Sicheng's pov:
Eyes closed, hand travelling up and down, right and left trying to find the phone which should be somewhere in the bed. Did it fall again? I give up and finally open my eyes. When they adjust to bright light of the day I look at the clock hanging on the wall. 10:23. Fuck. Why am I like that? Half of my life I spend on sleeping. And other half on blaming myself for being such an idiot. I'm an idiot, who is dumb enough to run towards my apartment like crazy every time I realise he's coming back home, or just going to throw out trash. I'm dumb enough to hide myself behind the door trying to eavesdrop conversations he has with his friends, while he walks them out. I'm dumb enough to get nervous every fucking time I see him through the window. Am I a middle schooler or what? How stupid.And there we go again. I hear the door of his apartment cracking open.
"Yeah yeah, but don't forget your promise" familiar, friendly-sounding voice says.
"Nah" other boy replies "gotta go"I recognize who the other boy is. Doyoung. I'm actually both amazed and creeped out by myself. What level of stalking is it when I'm able to identify voices of my crush's friends, while I never talked to any of them? I didn't even talk to him. Not even once. Though he's my neighbour. I started living here about a month ago. I must admit that it is a torture. Living next to my crush I mean. Observing him from afar is pleasuring, and living so close gives me a lot of chances to do that. But also there are a lot of stressful (at least for me) situations such as... passing by. I never know what to do when I meet him walking along the corridor. Should I say hi? Or just smile? I probably should do one of these, or both but somehow I find myself standing like I'm frozen when he is nearby. It drives me nuts, but I neither can move, nor say a word to my crush.

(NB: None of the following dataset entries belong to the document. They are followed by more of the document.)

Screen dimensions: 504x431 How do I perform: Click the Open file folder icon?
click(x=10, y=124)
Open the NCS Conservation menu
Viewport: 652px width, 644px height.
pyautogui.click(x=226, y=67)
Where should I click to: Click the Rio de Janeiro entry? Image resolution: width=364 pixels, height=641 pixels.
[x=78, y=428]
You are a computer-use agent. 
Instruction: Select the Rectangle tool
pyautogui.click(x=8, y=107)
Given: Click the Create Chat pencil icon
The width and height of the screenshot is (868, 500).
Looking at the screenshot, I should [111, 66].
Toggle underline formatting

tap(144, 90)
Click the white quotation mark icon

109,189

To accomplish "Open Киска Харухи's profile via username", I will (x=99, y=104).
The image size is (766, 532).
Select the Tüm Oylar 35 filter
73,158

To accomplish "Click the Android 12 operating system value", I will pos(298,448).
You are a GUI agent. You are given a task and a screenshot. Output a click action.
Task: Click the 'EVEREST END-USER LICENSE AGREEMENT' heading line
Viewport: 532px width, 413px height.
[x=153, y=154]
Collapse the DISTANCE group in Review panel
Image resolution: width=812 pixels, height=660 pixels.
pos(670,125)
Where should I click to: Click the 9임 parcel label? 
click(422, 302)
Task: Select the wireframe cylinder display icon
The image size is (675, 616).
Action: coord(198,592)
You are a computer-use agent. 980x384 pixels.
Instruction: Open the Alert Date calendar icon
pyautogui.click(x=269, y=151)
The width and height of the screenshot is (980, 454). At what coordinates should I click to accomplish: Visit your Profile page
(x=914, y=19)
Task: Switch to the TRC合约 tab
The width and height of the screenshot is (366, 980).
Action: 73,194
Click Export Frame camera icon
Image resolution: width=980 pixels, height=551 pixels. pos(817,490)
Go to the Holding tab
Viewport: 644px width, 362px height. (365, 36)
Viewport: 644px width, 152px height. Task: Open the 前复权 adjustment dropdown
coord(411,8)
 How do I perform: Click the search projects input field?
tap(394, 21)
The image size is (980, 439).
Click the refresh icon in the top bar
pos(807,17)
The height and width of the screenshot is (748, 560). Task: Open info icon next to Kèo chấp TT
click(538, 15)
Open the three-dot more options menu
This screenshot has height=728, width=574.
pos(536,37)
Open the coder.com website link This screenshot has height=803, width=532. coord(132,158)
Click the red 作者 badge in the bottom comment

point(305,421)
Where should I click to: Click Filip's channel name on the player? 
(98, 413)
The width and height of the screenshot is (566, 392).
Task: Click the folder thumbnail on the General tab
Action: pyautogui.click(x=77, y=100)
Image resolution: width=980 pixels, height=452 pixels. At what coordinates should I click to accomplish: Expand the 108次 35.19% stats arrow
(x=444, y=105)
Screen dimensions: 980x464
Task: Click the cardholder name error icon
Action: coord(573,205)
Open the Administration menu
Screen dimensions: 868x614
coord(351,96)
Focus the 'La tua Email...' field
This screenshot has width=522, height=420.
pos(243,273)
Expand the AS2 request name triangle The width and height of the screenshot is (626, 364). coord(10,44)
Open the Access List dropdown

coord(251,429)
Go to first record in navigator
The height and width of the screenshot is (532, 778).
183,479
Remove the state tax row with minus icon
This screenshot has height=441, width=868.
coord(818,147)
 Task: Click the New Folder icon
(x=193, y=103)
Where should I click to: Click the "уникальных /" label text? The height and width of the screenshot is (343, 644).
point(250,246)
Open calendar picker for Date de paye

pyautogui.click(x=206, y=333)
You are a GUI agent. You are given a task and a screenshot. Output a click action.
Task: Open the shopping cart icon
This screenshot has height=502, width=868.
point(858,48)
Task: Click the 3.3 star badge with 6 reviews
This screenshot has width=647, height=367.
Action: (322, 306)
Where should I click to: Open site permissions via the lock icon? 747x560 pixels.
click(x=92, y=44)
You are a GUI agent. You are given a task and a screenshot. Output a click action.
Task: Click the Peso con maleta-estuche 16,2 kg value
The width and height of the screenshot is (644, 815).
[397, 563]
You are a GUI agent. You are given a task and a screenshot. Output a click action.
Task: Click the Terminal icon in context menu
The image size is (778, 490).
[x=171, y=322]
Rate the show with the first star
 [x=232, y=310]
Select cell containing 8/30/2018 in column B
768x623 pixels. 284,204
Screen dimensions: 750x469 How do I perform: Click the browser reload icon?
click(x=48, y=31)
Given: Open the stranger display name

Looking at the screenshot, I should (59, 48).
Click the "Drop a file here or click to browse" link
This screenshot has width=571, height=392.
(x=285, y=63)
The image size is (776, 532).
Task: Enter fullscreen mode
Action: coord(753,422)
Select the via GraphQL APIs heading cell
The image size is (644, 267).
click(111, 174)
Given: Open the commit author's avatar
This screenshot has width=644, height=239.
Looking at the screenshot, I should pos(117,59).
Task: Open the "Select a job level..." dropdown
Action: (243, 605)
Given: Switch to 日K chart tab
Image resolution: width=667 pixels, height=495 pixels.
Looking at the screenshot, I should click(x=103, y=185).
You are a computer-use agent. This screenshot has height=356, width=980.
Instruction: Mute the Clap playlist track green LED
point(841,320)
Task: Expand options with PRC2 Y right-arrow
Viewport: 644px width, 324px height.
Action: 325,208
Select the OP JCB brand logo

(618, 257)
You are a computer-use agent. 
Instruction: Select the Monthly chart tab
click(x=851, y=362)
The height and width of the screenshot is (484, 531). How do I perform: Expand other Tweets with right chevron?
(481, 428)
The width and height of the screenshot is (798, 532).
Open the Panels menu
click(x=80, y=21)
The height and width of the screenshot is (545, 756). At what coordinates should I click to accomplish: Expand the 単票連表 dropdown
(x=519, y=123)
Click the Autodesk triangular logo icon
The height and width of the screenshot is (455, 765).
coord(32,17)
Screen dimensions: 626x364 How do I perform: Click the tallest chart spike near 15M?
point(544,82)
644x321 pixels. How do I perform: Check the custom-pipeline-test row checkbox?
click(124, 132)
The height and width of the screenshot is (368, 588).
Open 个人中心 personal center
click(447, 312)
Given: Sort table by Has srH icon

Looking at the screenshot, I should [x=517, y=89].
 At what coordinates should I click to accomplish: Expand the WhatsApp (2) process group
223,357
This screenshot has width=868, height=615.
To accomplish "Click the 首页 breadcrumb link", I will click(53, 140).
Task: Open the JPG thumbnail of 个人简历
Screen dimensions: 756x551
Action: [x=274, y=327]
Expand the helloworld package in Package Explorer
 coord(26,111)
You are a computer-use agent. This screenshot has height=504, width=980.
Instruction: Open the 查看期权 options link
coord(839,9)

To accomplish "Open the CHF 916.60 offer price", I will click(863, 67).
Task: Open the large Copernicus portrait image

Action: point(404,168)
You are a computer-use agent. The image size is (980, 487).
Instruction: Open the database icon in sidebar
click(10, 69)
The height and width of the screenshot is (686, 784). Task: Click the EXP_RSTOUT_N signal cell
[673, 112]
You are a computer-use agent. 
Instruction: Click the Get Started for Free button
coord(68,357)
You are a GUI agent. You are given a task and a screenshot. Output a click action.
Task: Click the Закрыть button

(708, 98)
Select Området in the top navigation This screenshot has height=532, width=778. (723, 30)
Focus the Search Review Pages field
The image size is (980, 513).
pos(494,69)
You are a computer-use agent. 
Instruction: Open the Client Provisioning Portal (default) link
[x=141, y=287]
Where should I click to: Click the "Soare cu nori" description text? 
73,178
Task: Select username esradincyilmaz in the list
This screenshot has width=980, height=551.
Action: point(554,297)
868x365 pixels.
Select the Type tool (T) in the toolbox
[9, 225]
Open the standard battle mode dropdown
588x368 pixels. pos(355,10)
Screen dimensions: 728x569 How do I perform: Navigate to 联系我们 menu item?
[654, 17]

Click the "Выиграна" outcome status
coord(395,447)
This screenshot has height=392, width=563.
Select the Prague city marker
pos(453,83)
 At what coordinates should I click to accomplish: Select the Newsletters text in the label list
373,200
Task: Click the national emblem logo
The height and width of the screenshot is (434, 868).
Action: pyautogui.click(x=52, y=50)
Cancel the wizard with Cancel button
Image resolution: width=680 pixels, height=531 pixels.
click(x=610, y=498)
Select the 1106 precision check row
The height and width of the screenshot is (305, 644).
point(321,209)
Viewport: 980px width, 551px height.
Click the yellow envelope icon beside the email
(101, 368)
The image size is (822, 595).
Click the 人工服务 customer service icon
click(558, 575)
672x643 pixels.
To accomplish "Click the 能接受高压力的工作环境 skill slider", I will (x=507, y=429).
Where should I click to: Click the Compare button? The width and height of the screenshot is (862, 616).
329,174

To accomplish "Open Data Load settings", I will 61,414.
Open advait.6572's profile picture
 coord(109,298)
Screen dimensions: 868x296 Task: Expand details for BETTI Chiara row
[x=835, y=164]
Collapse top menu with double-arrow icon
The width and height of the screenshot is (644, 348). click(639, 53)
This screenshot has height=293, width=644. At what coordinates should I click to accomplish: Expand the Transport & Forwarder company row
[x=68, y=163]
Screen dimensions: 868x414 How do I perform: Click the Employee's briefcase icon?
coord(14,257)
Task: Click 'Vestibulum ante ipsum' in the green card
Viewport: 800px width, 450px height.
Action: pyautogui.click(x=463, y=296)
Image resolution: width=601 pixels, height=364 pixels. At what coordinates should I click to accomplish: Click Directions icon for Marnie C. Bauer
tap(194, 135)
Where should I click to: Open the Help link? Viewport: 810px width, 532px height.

His name is Yuta and he's not much older than me. Honestly I dont even know his age. Never talked before. My sister did tho. Again - how stupid. The whole situation is just so stupid.
One day my father said that he's planning to move away to Europe with his new girlfriend." Well whatever. I don't care about him. It's good as long as I'm not going there with him" I thought. But then I was informed that I'm going somewhere different instead. Fuck my life. Why my sister must do this to me? Just why? Saying she's gonna finally live with her korean boyfriend being all happy. "You will go with me. I can't let you stay in Korea where you don't have any family" - I heard. "I will take care of you. Everything will be fine" - another golden qoute of hers. And what actually happend? She indeed moved to Korea, and started living with her boyfriend. But surprisingly he wasn't very happy about a little brother she dragged with herself. And then I heard it will be good for me to try living alone - I will learn how to be independent and responsible. Great. Nothing better I could have imagined to happen in my life. Living alone is cool of course. There is no one complaining about mess in my room. No one nagging at me to help with this or that. No one dragging me out of my bed in the morning. But if I was given a choice, I would still want to stay in China. Sis tries really hard to be good to me, so she visits frequently, as she has a lot of free time. She brings food with her. She sits in my living room talking about how her darling said that they will go on a trip next weekend. She glares at me with a devil smile saying that she will arrange a date for me with a daughter of the hairdresser she goes to. Is that really being good to me? I think she's just so annoying. But even if she suddenly took me from China (where I left all my friends) to Korea (where I know literally no one) she's still my sister and I love her. And I can see that she puts extra effort to make me feel better.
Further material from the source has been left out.